The robo-seller knew its spiel for the latest deluxe model of the Robo-Shopper. But then of course it had been programmed by Livcorp, the slickest sales outfit left on the planet. It was said, and it was not said in vain, that if Livcorp couldn't sell it, it didn't exist.
"I want to be sure about supermarket safety," the robo-buyer said. "So many foods these days -- "
"Oh, to be sure! That's one of its best features," the robo-seller chirruped mechanically. "See, here? That's the mini-chip that can detect even the smallest amount of living matter in the store's food. That way you'll know -- " 
"That I can safely avoid it," the robo-buyer said impatiently. "Yes, yes, I know all that, it's why I came in to look at the Robo-Shopper. What else can it do?" This came out somewhat slyly. They were deep into nano-bargaining territory now.
The robo-seller internally scanned its -- of course his and hers categories were long-outmoded -- options. It could, of course, claim ignorance of any extra features. But that might prevent the sale, something that would make the robo-seller self-destruct. Livcorp's programmng was nothing if not thorough. "Well . . . ," it hedged.
"Come, come," the robo-buyer said peevishly. "I don't have all day, you know." 
Using its spyware to secretly scan what was next on the robo-buyer's day plan -- the same as all its other day plans for the rest of its life -- the robo-seller seized the moment. "The Robo-Shopper does have a few programmable extras -- "
Greed lit up the LED eyes in the robo-buyer's reverse-engineered miracle metal face. "Such as?"
"Such as . . . the least deadly course to get you home." The robo-seller would have breathed a sigh of relief, it if actually breathed. It had been a bit of a stab in the dark, but since the self-destruct mode hadn't been implemented, the robo-seller concluded it must be true. Whew. Another bullet dodged.
There was a pause in the almost humanoid sexual tension of the back and forth bargaining. The robo-seller added, "You do have one -- ?"
"What? A home? Of course!"
"Haha! Good! Haha! You can never be sure these days!"
"Haha! I know, I know!" There was an agreeable rumble of robo-mirth.
"So," the robo-seller continued, feeling vertiginous from the internal flood of programmed approval, "as I was saying, the Robo-Shopper can direct you to the least deadly course to your home."
"The least deadly, you say."
"Yes. Of course we can never guarantee you'll reach your home alive -- "
"No, no, of course not," the robo-buyer agreed, laughing at the total insanity of the idea. 
"But the Robo-Shopper can even tell you when to hold your artificial breath -- if the ambient air quality's particularly lethal.
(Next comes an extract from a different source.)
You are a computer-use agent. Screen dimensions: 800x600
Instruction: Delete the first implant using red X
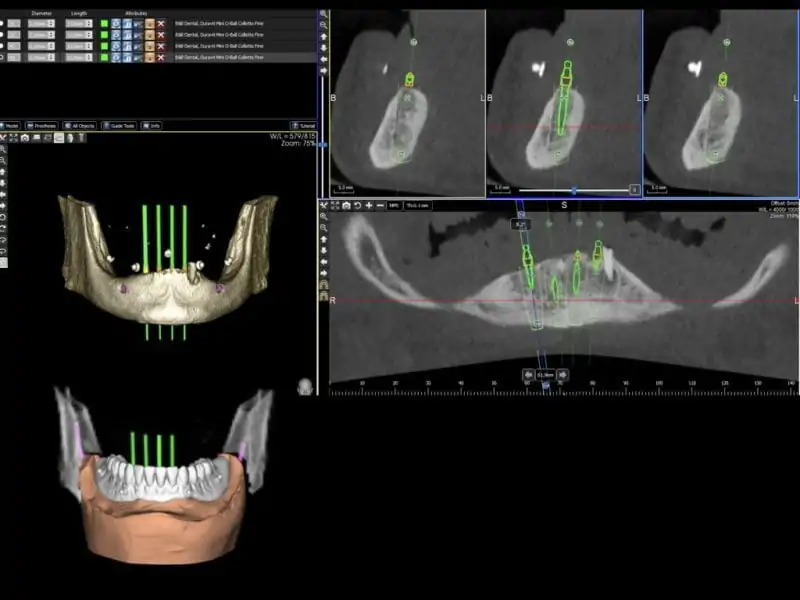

Which of course it is, in spots, let's not kid ourselves." This last phrase was a gratuitous one, but the robo-seller had ofen found it lent authenticity to transactions.
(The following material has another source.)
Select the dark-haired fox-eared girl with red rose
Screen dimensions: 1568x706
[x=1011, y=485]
"Far from it! I don't hold with kidding, myself," the robo-buyer said importantly.
"The gov's doing an awfully good job of deflecting those metal-melting cosmic rays."
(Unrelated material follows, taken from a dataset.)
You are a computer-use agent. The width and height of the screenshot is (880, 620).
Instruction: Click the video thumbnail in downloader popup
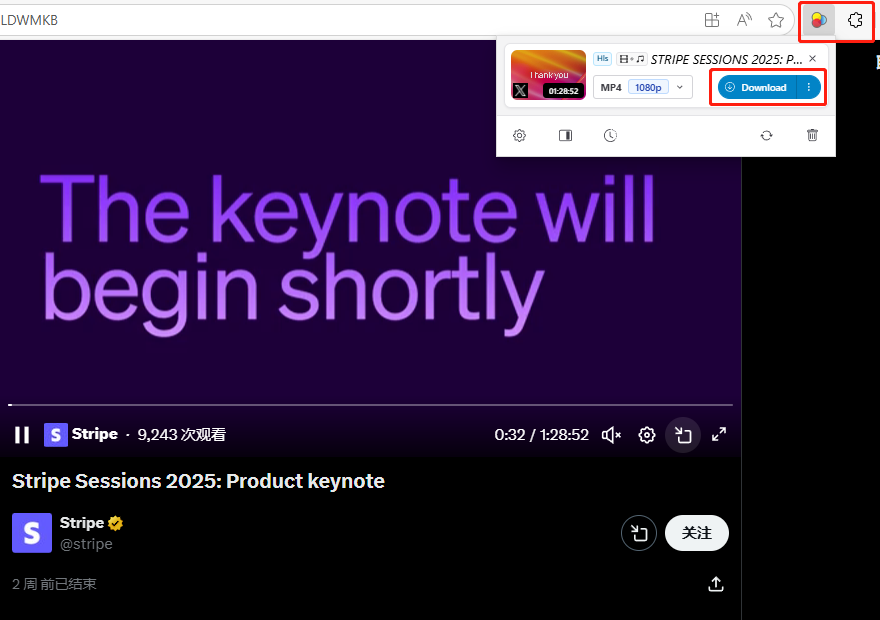548,75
Looking up, in unison, they parroted, "Only the sun can kill you now."
"One last question before I buy -- " the robo-buyer said.
"Of course. Livcorp is here to sever you," the robo-seller said.
"Did you say sever? Your word programming must be off. You meant serve, didn't you?"
"Oh, to be sure! I stand corrected! Serve! We are here to serve you!" 
Reassured, the robo-buyer asked, "And how long is the debt-load for the Robo-Shopper?"
"Only about 412 years, or your entire life expectancy. Whichever is longest, as usual."
"Excellent," the robo-buyer said. "Wouldn't want to expire leaving any bad debts!"
"Oh, no. Don't worry. Livcorp makes sure that can never happen."